2008年(平成20年)よりメルボルンカップ(オーストラリア、GI)の前年度優勝馬[注 2]を招待するようになり[注 3]、本競走の優勝馬にも同年のメルボルンカップへの優先出走権が与えられる。
2017年(平成29年)より大阪杯、宝塚記念とともに同一年に行われる3競走を全て優勝した馬に褒賞金が贈られる[5][注 4]。2025年より、これら3レースの他、秋の古馬三冠にあたる天皇賞(秋)・ジャパンカップ・有馬記念を合わせた6競走のうち、同一年で3レース制覇した出走馬にも褒賞金が贈られるようになった。
世界の中の天皇賞(春)
世界の競馬開催国は、平地競走については国際セリ名簿基準書においてパートIからパートIIIまでランク分けされており[注 5]、主要な競走は国際的な統一判断基準で評価が行われている。日本は平地競走が最上位のパートIに分類されている[6]。

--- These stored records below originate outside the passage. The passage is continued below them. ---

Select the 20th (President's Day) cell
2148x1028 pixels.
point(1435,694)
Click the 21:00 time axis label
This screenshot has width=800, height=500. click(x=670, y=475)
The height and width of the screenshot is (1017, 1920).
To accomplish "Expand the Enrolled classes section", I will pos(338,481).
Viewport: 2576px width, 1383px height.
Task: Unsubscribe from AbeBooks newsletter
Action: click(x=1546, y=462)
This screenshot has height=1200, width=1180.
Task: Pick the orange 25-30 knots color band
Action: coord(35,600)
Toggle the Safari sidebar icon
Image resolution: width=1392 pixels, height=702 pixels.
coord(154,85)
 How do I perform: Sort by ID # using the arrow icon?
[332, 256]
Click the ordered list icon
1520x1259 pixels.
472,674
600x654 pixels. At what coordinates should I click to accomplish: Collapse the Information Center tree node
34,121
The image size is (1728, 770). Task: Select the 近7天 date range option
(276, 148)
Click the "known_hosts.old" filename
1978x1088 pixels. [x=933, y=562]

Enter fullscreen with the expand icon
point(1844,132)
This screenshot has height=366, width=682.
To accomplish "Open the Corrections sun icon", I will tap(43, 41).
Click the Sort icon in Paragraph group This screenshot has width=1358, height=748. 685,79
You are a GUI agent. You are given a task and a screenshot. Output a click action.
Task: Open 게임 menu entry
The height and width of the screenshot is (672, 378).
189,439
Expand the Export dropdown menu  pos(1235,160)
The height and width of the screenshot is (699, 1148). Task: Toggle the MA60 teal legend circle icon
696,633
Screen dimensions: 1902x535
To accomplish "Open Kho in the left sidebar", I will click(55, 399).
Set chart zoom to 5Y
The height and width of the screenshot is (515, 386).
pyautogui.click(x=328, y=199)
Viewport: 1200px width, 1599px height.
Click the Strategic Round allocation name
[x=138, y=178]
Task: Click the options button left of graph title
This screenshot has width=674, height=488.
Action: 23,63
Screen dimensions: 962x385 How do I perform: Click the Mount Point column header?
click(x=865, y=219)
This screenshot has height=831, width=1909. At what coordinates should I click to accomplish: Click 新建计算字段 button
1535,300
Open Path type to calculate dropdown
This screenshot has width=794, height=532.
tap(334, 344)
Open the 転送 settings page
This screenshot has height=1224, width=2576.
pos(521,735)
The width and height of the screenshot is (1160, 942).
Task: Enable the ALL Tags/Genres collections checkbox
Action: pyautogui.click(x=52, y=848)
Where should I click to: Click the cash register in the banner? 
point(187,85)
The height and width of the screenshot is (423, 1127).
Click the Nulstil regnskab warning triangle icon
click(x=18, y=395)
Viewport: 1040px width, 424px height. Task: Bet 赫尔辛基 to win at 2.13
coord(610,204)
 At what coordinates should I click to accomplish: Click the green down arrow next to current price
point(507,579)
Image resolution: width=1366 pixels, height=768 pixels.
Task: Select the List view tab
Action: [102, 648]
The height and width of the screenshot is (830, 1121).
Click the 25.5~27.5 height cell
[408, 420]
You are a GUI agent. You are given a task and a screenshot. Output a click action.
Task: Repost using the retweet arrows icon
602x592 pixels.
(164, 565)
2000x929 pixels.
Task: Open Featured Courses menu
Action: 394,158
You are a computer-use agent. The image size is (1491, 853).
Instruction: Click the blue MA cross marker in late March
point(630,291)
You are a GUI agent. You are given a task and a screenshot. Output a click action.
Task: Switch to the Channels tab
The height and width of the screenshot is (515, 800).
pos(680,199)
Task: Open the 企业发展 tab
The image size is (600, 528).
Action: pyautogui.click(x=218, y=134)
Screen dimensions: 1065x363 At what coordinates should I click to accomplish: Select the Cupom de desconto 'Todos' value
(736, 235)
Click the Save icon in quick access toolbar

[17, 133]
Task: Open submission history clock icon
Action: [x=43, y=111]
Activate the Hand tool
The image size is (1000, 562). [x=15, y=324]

2025年(令和7年)現在、日本を含めパートIに分類されている国・地域のうち、3000m級の平地G1競走を行っているのは、
- 日本 - 天皇賞(春):3200m、菊花賞:3000m
- イギリス - ゴールドカップ:約4014m、グッドウッドカップ・ロングディスタンスカップ:約3219m[7]、セントレジャー:約2921m
- フランス - ヴィコンテッスヴィジエ賞・ロワイヤルオーク賞:3100m、カドラン賞:4000m、ロワイヤリュー賞:2800m
- アイルランド - アイリッシュセントレジャー:約2816m
- オーストラリア - メルボルンカップ・シドニーカップ:3200m
以上の5カ国だけである[6][注 6]。天皇賞(春)はこの分類で、ゴールドカップ、カドラン賞に続く世界で3番目の長距離戦に該当し、優勝馬を招待しているメルボルンカップとは同じ距離である。
競馬の競走における距離別の区分法として定着しているSMILE区分によると、天皇賞(春)は2701m以上の「Extended(超長距離)」部門に分類される。国際競馬統括機関連盟(IFHA)が公表した「世界のトップ100GIレース」によると、天皇賞(春)は全体の54位にランクインした[8]。「Extended(超長距離)」のカテゴリーからランクインした競走ではゴールドカップ(38位)に次ぐ順位[9]で、日本国内ではランクインした9競走のうちの8番目にランクされている[8]。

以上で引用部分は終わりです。